Unlike the motivations behind many S-transactions, SBCVC was not facing imminent fund expiration pressure at the time, nor was it rushing to offload underperforming assets. On the contrary, both projects had already generated multiple returns for their respective funds. Considering fund lifecycle and DPI, SBCVC communicated with existing LPs and decided on a partial exit. And as both companies continued to grow, there remained significant upside for the S-fund.
"Considering active portfolio management and overall fund performance, we chose to work exclusively with an LP we had a trust-based relationship with," SBCVC investor Bofeng Liu told An Yong Waves. "Both sides approached the process with maximum sincerity and an open mindset, doing everything possible to find common ground."
The choice of fund restructuring was designed to maximize LP value more quickly, fit within LP internal decision-making mechanisms, and serve as an exit pathway.
Notably, unlike many underwater stake transfers where founders remain unaware, NewLink Capital engaged in deep conversations with the founders during due diligence and was thoroughly familiar with LP exit motivations.
This relied in part on SBCVC's influence and trust on both sides — having been an early investor in Bluesail Technology and Revopoint, while also understanding original LP internal decision mechanisms, which allowed greater flexibility in project selection.
"Our cooperation with NewLink was a restructuring transaction, and it went very smoothly," SBCVC managing partner Ping Hua said publicly. "First, you need to communicate thoroughly with existing LPs, asking about exit preferences at appropriate financing milestones. Second, NewLink had sufficient trust in the SBCVC team. Third, the selected underlying assets were all star companies with prior round valuations as reference points, so everyone could easily reach consensus on market-based pricing. Execution was much faster than internally expected, without many obstacles."

The Art of Mutual Benefit
China's S-market began rapid development in 2020, with transaction volumes rising in a spiral pattern and reaching a peak in 2022: ZERONE data shows 405 cumulative transactions that year with total deal value of 102.145 billion RMB, the latter up 52.90% year-over-year.
Following 2022's intensity, many institutions did enter 2023 with greater enthusiasm for S-deals, but multiple practitioners told An Yong Waves, "Transaction volumes are declining, likely below last year's level." Several notable shifts emerged this year: beyond "convergence" in investment themes and capital sources, deal motivations and tactics have become more "deepened."
This means S-transactions have evolved from a relatively passive investment approach, such as stake purchases, to a model requiring more proactive capabilities.
We discussed in our article "The Hidden Secrets of the Primary Market" that S-transactions have long faced an irreconcilable tension: sellers want to bundle in and dispose of poor-quality assets, while buyers only want to cherry-pick the best.
This directly caused many deals to collapse during early negotiations. Breaking up packages for different buyers to purchase different assets inherently increases transaction complexity and post-deal management difficulty.

══════════════════════════════

# SHORT EXERCISE 1:
In the passage on S-transactions, in what year did China's S-market begin rapid development?

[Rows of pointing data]
══════════════════════════════

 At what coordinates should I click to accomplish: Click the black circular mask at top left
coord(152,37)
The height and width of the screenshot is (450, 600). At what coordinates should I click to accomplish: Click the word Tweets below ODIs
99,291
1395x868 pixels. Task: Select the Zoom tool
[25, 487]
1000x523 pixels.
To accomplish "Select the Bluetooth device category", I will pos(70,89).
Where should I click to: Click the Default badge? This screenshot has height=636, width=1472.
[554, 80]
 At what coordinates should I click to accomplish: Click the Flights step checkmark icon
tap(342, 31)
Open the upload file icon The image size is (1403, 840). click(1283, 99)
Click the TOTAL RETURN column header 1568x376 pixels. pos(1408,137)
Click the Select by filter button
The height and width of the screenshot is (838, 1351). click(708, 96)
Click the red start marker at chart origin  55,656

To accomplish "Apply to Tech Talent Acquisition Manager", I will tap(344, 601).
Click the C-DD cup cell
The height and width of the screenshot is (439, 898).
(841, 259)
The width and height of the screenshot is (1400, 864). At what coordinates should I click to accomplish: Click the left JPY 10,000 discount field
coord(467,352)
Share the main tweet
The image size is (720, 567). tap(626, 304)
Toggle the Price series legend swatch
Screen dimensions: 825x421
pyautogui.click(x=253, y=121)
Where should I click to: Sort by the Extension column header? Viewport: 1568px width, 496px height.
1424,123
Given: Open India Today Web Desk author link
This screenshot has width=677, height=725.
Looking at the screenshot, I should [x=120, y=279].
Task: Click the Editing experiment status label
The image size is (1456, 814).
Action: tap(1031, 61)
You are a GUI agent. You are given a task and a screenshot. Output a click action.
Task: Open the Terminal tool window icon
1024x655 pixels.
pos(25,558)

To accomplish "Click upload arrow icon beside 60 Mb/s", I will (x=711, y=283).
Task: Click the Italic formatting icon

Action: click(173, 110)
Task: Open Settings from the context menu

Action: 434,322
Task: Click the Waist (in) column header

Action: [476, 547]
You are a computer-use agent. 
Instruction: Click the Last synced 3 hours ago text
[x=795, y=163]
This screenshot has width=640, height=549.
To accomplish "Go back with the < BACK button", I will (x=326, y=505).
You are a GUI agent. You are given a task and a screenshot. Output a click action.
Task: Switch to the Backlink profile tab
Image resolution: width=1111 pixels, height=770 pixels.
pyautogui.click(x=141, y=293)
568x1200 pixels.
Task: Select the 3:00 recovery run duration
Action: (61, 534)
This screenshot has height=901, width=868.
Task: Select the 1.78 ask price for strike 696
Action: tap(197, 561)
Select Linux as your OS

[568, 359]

══════════════════════════════

# SHORT EXERCISE 2:
Swap "coordinates" for "location" in the records from the first line up to and including the line with "I will pos(70,89).", and give only those lines with nothing else changed.

# WRITTEN SOLUTION 1:
2020

# WRITTEN SOLUTION 2:
 At what location should I click to accomplish: Click the black circular mask at top left
coord(152,37)
The height and width of the screenshot is (450, 600). At what location should I click to accomplish: Click the word Tweets below ODIs
99,291
1395x868 pixels. Task: Select the Zoom tool
[25, 487]
1000x523 pixels.
To accomplish "Select the Bluetooth device category", I will pos(70,89).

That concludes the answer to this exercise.